··· RECORDED DATA
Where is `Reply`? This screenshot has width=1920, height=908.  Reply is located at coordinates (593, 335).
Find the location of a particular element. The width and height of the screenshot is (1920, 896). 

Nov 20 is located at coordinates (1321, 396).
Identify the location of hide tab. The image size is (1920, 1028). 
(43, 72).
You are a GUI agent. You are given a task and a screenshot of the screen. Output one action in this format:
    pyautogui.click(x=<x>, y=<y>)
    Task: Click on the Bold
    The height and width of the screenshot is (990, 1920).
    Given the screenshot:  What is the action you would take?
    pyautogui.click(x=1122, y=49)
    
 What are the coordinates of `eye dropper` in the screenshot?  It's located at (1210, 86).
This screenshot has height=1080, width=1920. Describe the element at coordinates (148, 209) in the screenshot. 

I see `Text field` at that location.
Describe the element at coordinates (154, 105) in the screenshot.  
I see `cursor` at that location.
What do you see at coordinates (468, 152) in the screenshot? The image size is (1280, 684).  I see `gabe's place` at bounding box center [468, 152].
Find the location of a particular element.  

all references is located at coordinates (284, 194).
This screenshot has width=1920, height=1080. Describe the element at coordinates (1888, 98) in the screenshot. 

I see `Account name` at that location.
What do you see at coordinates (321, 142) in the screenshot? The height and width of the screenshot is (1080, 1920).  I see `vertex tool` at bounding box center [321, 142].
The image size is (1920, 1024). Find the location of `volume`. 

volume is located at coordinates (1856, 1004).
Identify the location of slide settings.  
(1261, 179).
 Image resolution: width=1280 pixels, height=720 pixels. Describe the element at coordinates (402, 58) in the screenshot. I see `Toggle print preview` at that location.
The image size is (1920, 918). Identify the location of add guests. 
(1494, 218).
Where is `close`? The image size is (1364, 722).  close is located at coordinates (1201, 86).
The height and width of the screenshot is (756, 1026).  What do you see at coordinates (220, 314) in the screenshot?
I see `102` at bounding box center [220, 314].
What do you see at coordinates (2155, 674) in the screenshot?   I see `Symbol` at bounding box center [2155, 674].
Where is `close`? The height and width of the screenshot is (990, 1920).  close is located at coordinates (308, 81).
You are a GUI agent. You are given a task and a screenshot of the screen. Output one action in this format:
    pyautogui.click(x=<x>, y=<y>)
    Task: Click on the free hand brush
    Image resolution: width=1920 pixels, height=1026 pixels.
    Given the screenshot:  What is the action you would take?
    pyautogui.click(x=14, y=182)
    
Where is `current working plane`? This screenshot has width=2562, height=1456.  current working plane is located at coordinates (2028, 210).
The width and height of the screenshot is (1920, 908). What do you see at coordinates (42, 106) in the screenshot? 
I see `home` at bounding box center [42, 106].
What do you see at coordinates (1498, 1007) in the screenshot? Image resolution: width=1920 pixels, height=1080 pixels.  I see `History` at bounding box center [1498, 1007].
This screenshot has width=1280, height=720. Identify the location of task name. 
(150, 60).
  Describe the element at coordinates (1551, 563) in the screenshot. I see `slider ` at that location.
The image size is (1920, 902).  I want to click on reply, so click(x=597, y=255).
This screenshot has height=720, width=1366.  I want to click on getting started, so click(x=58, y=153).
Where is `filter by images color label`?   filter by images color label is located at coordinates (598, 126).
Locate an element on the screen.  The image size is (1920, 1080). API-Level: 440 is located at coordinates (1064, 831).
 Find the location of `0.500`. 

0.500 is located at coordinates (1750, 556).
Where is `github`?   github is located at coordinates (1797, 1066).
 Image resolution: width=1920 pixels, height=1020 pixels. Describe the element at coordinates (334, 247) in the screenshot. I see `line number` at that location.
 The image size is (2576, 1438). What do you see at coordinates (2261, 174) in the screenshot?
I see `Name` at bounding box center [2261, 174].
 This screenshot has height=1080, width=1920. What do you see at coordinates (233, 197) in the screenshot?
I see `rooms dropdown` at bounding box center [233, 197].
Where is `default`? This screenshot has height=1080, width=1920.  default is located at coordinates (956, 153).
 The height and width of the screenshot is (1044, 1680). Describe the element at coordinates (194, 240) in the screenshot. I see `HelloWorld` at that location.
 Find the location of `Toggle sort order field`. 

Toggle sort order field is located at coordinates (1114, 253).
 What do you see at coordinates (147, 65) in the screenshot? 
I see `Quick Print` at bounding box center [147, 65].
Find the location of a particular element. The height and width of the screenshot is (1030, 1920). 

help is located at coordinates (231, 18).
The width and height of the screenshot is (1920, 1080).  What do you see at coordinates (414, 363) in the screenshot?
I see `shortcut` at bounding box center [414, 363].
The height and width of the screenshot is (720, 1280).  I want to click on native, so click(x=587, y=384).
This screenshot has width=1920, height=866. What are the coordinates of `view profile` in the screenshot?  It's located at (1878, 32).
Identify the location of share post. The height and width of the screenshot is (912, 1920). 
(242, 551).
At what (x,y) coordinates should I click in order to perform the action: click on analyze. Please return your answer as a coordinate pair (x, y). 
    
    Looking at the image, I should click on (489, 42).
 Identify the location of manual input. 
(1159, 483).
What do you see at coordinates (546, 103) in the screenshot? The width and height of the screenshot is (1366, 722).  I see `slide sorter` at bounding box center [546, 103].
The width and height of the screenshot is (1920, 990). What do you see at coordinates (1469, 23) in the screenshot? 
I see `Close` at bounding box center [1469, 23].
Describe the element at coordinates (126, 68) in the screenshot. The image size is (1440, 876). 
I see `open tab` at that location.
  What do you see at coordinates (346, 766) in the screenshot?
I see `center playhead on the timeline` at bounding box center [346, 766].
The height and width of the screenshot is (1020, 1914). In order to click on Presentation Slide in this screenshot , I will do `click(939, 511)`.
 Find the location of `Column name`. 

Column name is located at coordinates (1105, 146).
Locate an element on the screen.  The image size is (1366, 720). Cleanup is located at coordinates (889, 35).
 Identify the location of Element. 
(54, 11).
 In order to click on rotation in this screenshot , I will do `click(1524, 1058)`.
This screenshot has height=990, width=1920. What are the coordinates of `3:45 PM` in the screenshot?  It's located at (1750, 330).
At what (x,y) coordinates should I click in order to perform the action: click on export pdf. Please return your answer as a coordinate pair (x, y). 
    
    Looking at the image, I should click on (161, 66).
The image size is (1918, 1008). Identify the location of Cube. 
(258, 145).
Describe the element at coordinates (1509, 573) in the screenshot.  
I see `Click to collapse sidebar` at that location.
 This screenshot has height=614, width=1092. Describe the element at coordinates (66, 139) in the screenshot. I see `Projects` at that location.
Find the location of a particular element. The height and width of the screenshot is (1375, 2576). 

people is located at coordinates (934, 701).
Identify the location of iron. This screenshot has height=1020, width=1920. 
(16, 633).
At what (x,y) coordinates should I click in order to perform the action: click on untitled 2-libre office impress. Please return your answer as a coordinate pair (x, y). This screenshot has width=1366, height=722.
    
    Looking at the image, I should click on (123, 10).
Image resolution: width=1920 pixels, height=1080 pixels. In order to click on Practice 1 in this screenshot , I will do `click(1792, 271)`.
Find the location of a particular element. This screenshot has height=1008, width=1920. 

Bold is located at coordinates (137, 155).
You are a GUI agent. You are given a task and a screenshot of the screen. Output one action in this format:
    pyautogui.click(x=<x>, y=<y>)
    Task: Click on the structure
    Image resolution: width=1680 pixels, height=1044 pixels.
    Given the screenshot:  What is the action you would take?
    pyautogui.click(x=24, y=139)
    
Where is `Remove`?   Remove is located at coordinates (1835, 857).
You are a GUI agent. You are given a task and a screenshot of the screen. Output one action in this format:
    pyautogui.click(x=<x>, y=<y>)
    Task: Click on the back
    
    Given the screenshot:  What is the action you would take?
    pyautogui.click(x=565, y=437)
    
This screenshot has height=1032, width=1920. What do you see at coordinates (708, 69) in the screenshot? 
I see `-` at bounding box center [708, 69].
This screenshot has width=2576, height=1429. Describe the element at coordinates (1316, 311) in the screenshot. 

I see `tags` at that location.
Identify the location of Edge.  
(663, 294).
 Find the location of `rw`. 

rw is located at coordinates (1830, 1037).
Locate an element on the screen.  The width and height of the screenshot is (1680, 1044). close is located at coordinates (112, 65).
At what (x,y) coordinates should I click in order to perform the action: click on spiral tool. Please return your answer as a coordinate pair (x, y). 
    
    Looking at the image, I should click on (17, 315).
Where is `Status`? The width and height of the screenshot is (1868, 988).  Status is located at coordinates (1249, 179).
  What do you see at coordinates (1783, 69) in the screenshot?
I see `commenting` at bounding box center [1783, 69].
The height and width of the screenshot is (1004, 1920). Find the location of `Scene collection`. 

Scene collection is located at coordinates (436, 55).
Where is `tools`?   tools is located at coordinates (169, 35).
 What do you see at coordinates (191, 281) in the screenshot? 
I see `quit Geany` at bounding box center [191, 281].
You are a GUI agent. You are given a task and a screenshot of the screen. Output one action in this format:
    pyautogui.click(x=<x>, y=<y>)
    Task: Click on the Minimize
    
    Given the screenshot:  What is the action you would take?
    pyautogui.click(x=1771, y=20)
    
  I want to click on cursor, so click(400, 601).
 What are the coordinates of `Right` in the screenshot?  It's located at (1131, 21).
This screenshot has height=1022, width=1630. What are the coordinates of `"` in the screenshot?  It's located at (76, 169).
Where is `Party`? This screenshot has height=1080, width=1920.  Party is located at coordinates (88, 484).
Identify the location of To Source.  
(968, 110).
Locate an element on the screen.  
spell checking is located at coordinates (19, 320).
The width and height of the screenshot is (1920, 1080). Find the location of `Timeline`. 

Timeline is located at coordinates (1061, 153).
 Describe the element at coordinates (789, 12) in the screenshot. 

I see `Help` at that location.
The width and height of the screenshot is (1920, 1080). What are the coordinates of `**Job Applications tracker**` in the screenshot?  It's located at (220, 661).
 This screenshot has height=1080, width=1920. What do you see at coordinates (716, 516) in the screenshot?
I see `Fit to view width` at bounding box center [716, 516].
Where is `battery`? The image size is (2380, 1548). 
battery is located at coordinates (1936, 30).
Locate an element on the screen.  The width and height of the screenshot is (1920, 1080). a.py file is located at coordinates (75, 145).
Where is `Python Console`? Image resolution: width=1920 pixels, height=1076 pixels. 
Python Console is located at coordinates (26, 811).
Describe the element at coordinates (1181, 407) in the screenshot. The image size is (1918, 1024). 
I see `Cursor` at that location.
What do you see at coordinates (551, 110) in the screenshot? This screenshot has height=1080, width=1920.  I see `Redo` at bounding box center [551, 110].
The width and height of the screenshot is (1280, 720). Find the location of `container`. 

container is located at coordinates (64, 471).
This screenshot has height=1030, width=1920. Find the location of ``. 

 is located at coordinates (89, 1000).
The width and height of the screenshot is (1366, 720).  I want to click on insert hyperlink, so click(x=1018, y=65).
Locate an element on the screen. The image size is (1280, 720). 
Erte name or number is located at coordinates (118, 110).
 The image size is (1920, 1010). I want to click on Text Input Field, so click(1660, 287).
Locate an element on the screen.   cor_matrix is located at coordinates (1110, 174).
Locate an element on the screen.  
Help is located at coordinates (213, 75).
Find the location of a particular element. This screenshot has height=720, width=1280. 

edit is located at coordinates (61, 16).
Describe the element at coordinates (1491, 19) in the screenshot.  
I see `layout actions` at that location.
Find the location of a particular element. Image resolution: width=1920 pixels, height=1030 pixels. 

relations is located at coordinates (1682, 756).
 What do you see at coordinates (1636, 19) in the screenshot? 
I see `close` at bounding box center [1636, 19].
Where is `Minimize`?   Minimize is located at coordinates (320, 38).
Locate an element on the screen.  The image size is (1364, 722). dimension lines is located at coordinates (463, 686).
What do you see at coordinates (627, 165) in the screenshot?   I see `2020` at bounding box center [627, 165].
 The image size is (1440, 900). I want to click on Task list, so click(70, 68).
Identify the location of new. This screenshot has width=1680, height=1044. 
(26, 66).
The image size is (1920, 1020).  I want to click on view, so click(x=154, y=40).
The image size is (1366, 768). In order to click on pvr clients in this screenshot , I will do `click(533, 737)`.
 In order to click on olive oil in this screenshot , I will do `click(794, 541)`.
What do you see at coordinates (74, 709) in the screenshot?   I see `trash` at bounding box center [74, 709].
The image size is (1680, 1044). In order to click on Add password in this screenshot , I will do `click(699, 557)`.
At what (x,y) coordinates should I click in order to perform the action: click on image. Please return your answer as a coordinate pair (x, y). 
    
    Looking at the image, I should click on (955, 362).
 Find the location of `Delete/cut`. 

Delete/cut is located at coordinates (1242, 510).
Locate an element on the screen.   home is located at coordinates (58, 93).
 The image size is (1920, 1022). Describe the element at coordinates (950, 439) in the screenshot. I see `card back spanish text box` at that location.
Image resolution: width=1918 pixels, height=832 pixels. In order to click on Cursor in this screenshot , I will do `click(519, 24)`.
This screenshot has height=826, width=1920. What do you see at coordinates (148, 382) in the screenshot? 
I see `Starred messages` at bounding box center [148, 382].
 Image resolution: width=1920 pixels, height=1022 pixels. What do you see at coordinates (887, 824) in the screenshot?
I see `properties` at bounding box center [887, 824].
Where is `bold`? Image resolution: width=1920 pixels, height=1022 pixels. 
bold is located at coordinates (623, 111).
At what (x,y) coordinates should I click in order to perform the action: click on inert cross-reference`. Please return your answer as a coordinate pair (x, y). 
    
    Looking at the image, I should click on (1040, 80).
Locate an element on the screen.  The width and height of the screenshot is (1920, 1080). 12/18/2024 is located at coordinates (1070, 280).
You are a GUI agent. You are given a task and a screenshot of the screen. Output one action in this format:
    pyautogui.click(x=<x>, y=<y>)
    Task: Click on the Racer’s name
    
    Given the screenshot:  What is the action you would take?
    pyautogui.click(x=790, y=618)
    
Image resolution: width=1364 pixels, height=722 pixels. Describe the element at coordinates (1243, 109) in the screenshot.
······
Turn the lines from the first line of the rows to the line containing "pyautogui.click(x=1122, y=49)", both included, into a Markdown table with the columns No and Line, numbering each line and leaving out blank ones.

RESULT ->
| No | Line |
|---|---|
| 1 | Where is `Reply`? This screenshot has width=1920, height=908.  Reply is located at coordinates (593, 335). |
| 2 | Find the location of a particular element. The width and height of the screenshot is (1920, 896).  |
| 3 | Nov 20 is located at coordinates (1321, 396). |
| 4 | Identify the location of hide tab. The image size is (1920, 1028).  |
| 5 | (43, 72). |
| 6 | You are a GUI agent. You are given a task and a screenshot of the screen. Output one action in this format: |
| 7 |     pyautogui.click(x=<x>, y=<y>) |
| 8 |     Task: Click on the Bold |
| 9 |     The height and width of the screenshot is (990, 1920). |
| 10 |     Given the screenshot:  What is the action you would take? |
| 11 |     pyautogui.click(x=1122, y=49) |